WORK REQUIRED:
In the entries that follow, the lines from the one with "Appliv Games (555, 1347)" through the one with "купить (190, 1224)" are the ones to write out, exactly and with both ends included. Nothing else should appear.

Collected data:

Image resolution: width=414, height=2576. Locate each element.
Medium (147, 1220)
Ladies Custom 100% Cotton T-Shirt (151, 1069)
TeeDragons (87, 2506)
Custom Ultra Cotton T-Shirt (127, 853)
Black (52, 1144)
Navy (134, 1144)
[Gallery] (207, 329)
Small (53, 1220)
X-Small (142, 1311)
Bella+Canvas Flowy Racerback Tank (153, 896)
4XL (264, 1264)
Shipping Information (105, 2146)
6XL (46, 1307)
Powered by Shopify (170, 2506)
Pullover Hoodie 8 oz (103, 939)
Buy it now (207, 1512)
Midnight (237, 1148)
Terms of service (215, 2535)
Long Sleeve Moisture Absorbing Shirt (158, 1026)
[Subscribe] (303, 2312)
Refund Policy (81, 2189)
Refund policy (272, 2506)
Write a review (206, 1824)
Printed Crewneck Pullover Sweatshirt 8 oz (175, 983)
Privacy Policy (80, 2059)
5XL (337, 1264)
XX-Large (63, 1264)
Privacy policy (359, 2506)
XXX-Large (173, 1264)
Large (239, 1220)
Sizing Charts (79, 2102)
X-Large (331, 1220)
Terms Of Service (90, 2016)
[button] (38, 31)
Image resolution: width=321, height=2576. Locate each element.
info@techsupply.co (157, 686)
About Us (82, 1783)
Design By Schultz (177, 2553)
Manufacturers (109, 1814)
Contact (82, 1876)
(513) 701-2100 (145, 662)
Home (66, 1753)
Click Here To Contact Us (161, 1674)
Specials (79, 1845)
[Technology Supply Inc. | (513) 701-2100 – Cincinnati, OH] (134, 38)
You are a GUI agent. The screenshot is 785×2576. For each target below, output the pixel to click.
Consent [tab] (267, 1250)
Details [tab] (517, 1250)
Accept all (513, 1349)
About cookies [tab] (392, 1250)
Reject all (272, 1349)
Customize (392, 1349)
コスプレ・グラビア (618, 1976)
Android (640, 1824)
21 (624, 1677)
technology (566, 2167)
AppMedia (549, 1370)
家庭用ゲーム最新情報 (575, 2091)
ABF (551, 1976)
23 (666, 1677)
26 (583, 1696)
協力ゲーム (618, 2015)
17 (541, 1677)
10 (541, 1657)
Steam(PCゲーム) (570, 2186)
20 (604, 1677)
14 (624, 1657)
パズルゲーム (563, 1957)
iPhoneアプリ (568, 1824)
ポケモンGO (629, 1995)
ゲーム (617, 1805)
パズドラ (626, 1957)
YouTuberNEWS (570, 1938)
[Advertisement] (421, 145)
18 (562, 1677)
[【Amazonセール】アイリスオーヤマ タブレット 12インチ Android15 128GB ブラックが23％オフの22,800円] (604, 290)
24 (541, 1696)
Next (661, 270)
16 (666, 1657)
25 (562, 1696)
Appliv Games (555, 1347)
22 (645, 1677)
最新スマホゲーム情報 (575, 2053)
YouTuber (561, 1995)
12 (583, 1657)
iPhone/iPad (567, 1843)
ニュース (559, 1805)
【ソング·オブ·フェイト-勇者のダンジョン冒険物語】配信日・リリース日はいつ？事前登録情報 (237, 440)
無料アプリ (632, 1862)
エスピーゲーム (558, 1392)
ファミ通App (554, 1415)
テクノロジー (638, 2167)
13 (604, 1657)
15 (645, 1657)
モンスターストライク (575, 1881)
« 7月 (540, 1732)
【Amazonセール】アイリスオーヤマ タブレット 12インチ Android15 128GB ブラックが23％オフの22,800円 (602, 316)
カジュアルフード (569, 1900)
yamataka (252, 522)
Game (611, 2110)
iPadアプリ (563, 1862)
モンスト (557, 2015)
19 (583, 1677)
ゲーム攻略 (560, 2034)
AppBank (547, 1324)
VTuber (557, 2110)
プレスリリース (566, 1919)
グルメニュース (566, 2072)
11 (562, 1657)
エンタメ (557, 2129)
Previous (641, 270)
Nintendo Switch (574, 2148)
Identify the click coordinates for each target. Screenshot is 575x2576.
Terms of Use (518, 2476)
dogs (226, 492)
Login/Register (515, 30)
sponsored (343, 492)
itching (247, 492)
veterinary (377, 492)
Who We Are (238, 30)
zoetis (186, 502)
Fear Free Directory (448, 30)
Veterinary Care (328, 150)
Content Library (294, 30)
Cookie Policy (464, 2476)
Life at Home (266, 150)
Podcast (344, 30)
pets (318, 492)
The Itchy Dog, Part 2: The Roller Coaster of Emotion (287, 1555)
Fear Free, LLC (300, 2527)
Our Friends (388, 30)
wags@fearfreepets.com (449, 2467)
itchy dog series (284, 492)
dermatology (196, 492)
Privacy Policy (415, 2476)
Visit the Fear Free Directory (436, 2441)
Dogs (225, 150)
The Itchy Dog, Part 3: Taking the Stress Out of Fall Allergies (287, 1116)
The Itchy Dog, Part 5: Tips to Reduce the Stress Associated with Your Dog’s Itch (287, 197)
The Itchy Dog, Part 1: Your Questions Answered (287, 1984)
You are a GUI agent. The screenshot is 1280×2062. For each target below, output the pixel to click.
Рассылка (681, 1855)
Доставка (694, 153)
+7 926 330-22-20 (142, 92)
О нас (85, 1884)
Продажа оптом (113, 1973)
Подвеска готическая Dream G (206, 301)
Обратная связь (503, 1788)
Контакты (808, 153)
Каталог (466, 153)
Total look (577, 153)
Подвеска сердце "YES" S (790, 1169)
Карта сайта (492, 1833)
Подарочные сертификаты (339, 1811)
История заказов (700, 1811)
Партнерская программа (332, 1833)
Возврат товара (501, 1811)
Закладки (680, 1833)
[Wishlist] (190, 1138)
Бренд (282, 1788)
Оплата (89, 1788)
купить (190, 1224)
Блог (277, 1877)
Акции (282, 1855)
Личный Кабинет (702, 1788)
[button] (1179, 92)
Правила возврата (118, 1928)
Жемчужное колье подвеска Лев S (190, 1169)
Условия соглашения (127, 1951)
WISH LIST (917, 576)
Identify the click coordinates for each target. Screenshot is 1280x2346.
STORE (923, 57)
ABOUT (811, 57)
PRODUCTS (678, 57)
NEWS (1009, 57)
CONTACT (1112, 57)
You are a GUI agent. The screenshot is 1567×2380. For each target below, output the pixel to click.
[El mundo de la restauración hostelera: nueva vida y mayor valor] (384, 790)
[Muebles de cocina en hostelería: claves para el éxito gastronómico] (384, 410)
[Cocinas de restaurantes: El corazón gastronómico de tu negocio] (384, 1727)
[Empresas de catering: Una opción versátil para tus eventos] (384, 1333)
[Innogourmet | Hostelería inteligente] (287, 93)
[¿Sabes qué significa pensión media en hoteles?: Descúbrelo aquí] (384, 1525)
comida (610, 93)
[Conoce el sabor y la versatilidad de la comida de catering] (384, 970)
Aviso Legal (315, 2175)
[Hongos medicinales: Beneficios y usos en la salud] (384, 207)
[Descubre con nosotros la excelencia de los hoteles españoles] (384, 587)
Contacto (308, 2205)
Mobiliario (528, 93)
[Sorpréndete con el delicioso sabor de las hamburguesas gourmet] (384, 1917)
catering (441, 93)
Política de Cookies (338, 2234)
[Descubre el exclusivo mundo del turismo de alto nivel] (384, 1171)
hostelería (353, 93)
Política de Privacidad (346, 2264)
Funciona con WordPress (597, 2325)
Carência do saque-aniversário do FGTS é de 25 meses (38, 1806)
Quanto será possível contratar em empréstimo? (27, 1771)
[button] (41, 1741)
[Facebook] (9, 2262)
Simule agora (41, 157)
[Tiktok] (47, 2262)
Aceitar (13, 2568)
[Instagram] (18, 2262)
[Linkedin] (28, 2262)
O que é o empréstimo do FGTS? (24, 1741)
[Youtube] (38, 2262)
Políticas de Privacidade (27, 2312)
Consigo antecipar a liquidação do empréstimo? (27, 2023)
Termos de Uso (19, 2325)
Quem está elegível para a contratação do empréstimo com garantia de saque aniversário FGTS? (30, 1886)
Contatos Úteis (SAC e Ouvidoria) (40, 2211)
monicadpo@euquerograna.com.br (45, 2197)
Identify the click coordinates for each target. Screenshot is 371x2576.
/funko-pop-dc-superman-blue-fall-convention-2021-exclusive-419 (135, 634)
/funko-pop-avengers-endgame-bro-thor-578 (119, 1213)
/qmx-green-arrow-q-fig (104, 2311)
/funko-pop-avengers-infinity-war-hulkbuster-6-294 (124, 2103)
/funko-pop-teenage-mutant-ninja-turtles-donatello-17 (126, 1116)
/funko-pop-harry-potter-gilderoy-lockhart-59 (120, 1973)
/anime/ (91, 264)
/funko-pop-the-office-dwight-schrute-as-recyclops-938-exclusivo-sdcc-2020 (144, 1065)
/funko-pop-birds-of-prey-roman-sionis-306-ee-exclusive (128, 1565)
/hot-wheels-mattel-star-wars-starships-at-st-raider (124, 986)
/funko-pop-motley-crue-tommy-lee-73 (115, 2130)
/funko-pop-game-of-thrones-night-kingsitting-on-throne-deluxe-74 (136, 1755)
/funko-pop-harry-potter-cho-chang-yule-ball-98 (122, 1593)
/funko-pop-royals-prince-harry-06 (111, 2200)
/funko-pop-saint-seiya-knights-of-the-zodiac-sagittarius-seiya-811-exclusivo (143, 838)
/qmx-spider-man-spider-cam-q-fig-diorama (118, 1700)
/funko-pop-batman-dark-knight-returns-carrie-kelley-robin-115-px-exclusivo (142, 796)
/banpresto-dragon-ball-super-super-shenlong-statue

YOUR SOLUTION:
Appliv Games (555, 1347)
22 (645, 1677)
最新スマホゲーム情報 (575, 2053)
YouTuber (561, 1995)
12 (583, 1657)
iPhone/iPad (567, 1843)
ニュース (559, 1805)
【ソング·オブ·フェイト-勇者のダンジョン冒険物語】配信日・リリース日はいつ？事前登録情報 (237, 440)
無料アプリ (632, 1862)
エスピーゲーム (558, 1392)
ファミ通App (554, 1415)
テクノロジー (638, 2167)
13 (604, 1657)
15 (645, 1657)
モンスターストライク (575, 1881)
« 7月 (540, 1732)
【Amazonセール】アイリスオーヤマ タブレット 12インチ Android15 128GB ブラックが23％オフの22,800円 (602, 316)
カジュアルフード (569, 1900)
yamataka (252, 522)
Game (611, 2110)
iPadアプリ (563, 1862)
モンスト (557, 2015)
19 (583, 1677)
ゲーム攻略 (560, 2034)
AppBank (547, 1324)
VTuber (557, 2110)
プレスリリース (566, 1919)
グルメニュース (566, 2072)
11 (562, 1657)
エンタメ (557, 2129)
Previous (641, 270)
Nintendo Switch (574, 2148)
Identify the click coordinates for each target. Screenshot is 575x2576.
Terms of Use (518, 2476)
dogs (226, 492)
Login/Register (515, 30)
sponsored (343, 492)
itching (247, 492)
veterinary (377, 492)
Who We Are (238, 30)
zoetis (186, 502)
Fear Free Directory (448, 30)
Veterinary Care (328, 150)
Content Library (294, 30)
Cookie Policy (464, 2476)
Life at Home (266, 150)
Podcast (344, 30)
pets (318, 492)
The Itchy Dog, Part 2: The Roller Coaster of Emotion (287, 1555)
Fear Free, LLC (300, 2527)
Our Friends (388, 30)
wags@fearfreepets.com (449, 2467)
itchy dog series (284, 492)
dermatology (196, 492)
Privacy Policy (415, 2476)
Visit the Fear Free Directory (436, 2441)
Dogs (225, 150)
The Itchy Dog, Part 3: Taking the Stress Out of Fall Allergies (287, 1116)
The Itchy Dog, Part 5: Tips to Reduce the Stress Associated with Your Dog’s Itch (287, 197)
The Itchy Dog, Part 1: Your Questions Answered (287, 1984)
You are a GUI agent. The screenshot is 1280×2062. For each target below, output the pixel to click.
Рассылка (681, 1855)
Доставка (694, 153)
+7 926 330-22-20 (142, 92)
О нас (85, 1884)
Продажа оптом (113, 1973)
Подвеска готическая Dream G (206, 301)
Обратная связь (503, 1788)
Контакты (808, 153)
Каталог (466, 153)
Total look (577, 153)
Подвеска сердце "YES" S (790, 1169)
Карта сайта (492, 1833)
Подарочные сертификаты (339, 1811)
История заказов (700, 1811)
Партнерская программа (332, 1833)
Возврат товара (501, 1811)
Закладки (680, 1833)
[Wishlist] (190, 1138)
Бренд (282, 1788)
Оплата (89, 1788)
купить (190, 1224)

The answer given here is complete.